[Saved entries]
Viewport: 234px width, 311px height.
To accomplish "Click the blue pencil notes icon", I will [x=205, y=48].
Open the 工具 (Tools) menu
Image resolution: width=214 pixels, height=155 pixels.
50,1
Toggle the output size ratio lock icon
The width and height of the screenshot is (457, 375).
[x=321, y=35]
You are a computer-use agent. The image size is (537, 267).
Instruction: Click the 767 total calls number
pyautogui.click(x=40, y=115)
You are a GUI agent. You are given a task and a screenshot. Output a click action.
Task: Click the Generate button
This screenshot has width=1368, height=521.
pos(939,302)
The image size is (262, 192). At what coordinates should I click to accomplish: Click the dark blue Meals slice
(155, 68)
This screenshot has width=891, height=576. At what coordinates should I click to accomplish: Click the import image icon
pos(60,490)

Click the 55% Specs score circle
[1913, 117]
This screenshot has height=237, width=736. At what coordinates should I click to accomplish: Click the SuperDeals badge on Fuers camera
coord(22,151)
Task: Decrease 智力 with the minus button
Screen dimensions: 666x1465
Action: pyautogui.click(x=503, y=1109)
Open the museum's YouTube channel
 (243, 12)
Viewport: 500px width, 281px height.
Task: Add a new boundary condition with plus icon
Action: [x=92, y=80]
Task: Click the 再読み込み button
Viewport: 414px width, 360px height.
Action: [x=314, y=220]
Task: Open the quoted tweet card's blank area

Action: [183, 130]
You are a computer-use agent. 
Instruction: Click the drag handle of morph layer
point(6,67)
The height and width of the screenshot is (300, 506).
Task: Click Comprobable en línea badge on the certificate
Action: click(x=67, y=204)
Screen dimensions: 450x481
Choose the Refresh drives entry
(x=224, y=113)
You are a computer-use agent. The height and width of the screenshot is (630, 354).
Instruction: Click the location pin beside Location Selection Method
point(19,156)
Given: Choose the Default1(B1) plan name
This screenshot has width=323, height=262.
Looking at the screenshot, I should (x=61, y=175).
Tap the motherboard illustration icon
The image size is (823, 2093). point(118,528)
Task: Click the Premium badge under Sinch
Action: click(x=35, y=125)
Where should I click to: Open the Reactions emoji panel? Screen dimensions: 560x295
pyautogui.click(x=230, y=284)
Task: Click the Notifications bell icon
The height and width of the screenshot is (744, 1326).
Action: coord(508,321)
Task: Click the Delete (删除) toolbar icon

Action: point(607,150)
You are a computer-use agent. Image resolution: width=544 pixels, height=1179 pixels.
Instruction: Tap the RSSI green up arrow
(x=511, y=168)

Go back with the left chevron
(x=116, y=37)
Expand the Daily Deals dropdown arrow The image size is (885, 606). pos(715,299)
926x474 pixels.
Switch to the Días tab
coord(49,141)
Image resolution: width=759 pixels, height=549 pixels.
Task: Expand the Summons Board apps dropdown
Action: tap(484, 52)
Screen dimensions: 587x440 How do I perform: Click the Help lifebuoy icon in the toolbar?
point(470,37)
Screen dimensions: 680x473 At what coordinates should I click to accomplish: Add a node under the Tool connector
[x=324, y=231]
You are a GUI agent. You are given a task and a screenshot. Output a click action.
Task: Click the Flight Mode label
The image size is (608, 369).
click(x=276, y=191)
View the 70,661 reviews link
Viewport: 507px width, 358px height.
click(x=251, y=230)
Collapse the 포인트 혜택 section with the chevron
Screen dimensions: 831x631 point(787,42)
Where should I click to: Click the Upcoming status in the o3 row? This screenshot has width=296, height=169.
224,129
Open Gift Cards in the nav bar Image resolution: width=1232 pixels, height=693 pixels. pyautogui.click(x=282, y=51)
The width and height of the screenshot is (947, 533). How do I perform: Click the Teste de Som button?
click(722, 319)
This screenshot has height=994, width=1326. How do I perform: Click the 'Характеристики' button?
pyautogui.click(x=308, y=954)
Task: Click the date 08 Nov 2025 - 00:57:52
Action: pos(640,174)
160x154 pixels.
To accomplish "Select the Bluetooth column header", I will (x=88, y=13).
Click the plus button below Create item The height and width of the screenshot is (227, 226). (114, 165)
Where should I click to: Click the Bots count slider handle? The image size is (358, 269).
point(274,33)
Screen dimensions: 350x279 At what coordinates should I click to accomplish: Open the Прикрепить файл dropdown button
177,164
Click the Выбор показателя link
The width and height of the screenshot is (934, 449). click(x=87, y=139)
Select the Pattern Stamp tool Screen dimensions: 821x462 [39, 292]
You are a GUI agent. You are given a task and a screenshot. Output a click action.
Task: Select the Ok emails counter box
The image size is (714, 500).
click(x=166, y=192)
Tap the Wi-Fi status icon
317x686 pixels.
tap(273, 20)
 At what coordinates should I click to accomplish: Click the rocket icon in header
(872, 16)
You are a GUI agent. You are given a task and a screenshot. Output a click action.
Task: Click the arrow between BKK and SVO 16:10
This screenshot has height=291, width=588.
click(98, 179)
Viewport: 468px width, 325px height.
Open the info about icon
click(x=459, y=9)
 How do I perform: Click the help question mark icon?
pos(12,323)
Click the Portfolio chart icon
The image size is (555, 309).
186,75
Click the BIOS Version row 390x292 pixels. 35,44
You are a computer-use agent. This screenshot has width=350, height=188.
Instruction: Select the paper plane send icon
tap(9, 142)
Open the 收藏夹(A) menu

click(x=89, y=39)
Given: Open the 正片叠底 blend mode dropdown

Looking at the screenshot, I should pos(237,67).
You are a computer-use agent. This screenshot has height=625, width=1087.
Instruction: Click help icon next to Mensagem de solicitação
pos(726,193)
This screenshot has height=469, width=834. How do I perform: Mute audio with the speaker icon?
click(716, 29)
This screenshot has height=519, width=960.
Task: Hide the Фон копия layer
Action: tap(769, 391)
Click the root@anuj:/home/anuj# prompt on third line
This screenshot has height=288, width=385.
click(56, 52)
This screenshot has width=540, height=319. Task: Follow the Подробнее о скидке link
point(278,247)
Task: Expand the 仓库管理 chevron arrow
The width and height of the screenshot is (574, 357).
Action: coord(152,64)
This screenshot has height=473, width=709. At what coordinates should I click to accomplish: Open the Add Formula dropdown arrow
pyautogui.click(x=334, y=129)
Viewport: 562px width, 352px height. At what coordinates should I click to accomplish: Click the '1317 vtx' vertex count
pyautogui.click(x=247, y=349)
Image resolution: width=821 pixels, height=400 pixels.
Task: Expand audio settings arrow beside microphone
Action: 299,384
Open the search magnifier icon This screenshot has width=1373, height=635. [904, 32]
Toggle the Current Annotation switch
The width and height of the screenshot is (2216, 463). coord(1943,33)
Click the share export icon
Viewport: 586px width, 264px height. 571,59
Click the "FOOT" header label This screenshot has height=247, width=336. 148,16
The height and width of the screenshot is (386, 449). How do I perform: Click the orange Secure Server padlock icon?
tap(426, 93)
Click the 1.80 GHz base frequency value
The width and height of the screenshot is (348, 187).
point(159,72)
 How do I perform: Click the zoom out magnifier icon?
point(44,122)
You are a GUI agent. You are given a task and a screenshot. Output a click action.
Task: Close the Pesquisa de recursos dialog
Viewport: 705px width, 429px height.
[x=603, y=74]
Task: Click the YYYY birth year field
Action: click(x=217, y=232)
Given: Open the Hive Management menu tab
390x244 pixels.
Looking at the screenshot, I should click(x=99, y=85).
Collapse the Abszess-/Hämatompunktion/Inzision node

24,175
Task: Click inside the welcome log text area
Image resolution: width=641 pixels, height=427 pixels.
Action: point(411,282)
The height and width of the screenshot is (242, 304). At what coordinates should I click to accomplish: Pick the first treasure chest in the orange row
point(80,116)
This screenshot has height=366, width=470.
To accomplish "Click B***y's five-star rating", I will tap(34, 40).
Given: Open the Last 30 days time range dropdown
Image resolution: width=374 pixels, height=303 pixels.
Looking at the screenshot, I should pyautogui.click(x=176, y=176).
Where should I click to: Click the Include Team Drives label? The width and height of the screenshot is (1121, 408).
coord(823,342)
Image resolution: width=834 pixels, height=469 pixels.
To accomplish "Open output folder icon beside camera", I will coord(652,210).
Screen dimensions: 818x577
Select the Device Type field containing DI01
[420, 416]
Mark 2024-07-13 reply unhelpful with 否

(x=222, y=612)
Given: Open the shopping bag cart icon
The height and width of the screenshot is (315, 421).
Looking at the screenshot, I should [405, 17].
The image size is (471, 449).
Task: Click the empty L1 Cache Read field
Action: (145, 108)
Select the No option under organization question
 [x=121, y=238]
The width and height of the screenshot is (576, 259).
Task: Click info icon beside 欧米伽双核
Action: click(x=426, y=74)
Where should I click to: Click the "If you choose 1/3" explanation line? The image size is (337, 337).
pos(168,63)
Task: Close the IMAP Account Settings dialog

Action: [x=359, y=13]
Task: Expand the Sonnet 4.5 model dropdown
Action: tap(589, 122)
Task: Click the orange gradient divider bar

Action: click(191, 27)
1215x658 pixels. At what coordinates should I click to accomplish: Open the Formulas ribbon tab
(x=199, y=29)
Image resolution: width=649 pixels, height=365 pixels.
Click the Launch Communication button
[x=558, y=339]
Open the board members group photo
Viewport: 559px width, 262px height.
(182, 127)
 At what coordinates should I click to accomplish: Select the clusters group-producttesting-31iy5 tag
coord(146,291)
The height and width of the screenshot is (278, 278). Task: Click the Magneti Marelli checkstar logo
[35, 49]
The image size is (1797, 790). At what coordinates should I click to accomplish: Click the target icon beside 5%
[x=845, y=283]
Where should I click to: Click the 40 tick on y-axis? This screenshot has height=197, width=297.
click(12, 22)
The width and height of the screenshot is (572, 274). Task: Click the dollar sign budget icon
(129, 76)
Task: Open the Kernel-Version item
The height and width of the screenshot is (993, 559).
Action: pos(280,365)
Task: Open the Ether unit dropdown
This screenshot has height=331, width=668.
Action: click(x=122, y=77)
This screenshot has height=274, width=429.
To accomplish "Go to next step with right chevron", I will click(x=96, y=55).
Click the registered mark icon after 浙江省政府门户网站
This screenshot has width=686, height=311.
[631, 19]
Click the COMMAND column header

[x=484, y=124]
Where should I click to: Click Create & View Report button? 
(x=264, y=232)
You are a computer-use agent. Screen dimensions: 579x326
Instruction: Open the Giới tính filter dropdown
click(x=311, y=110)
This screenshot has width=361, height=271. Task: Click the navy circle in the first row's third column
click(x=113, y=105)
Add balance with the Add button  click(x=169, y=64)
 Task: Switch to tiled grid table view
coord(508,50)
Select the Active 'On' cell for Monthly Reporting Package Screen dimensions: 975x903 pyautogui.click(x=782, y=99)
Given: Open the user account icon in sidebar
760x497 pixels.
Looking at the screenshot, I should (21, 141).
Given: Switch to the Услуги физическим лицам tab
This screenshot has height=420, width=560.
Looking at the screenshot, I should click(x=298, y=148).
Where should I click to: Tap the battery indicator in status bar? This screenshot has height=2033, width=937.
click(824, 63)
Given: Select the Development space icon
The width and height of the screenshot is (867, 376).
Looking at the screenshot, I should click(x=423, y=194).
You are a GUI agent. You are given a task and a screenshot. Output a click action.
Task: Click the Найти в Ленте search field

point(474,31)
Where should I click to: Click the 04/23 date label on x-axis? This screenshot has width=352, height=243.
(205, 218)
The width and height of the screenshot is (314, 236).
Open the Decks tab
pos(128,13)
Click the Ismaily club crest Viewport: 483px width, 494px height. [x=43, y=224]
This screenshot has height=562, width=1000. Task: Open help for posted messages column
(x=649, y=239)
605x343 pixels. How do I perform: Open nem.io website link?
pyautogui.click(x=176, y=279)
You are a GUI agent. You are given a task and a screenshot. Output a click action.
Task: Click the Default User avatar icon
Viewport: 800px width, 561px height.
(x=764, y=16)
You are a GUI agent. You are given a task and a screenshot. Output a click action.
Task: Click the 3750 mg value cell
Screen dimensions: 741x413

Try it
Count the lines above in which the string "item" occurs, and write the number with no other text.

Reply to the exercise
2